When writing, I trust my ear. I trust the music in a line that my ear hears. Even
that professor said I had a good ear.

But I have trouble hearing stresses.

(As if I need any more stress.)

My natural lilt tends to add more than a normal person hears. It makes pentameter or tetrameter tricky.

So I cheat. I count syllables. My pentameter line, loosely iambic, has 10 syllables, give or take a stress.

Why am I sharing this? Probably because I woke up in the middle of the night trying to craft a line for another villanelle—even though I haven't finished the first one—and it got me thinking about formal verse, or my "casual formal" verse.

(I don't know how to diagram a sentence, either.)

Do you count your stresses? Do you look for music in your lines?

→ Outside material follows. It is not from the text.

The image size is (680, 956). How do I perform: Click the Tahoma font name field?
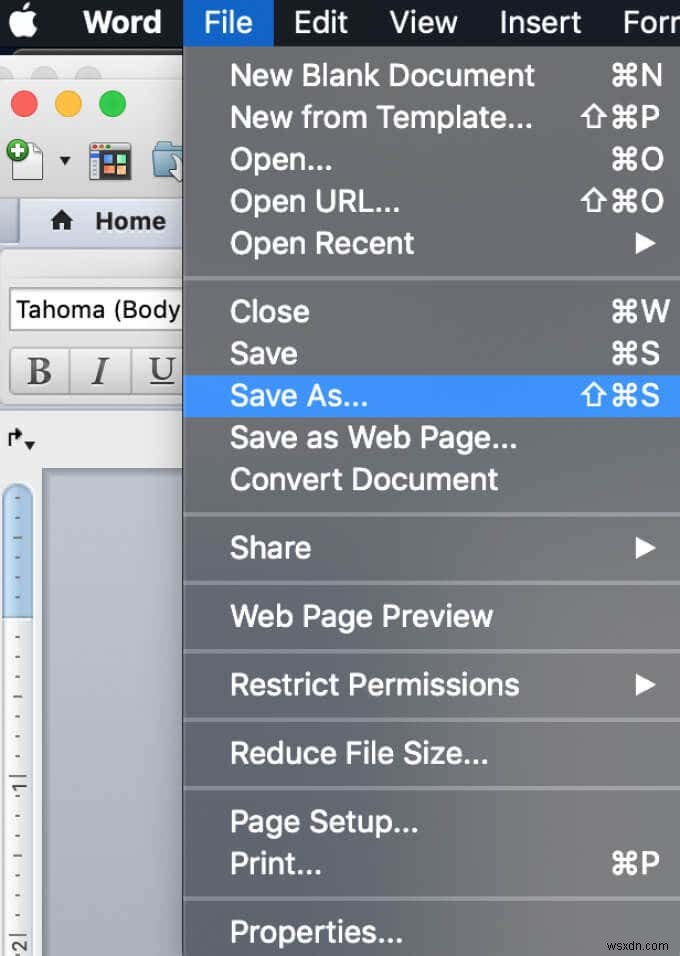coord(90,310)
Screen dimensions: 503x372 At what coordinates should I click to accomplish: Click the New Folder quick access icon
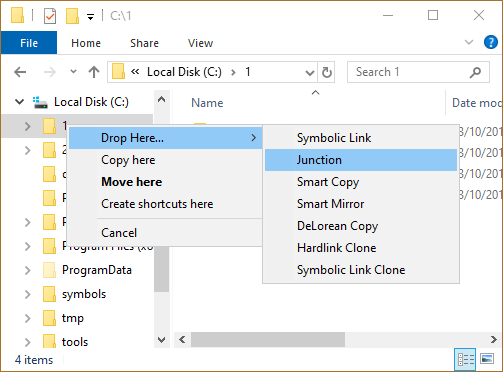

Wednesday, January 6, 2010

Still in the dark

I know that technically we've turned the corner. We're past the solstice, and the days are getting longer. But my body says it's time to hibernate. I don't remember being so tired so much of the time. Little energy for writing, blogging, asking questions.

I've been reading
The Lacuna, by Barbara Kingsolver, and have learned that, according to at least one view of the world, we are just in the dark days and the sun will return on February 2. I'll hold out hope for that.

I've also started doing The Artist's Way again. I decided last year that it would be a good yearly practice. And instantly I fear that it will eat up all my writing time.

That was my New Year's Resolution this year: Write more. (I don't formally acknowledge the part about losing 15 pounds, although that would also be nice.) Usually the issue with writing is finding the time. But now it's finding the energy. Most of my free time is in the evening (never my best time of day), and it's hard to write if I'm starting to fall asleep at 8:30. Oh, and then there's that focus thing: I need time, energy, and focus—all at the same moment.

But tomorrow night, I'll need to stay awake, because I'll be reading at
Gallery4Culture at 8:00, following the opening of their new photography show. Beautiful, mysterious black-and-white images. I'm looking forward to seeing the show.

How about you? How is your New Year going? Are you finding time—and energy—to write or draw or paint or play?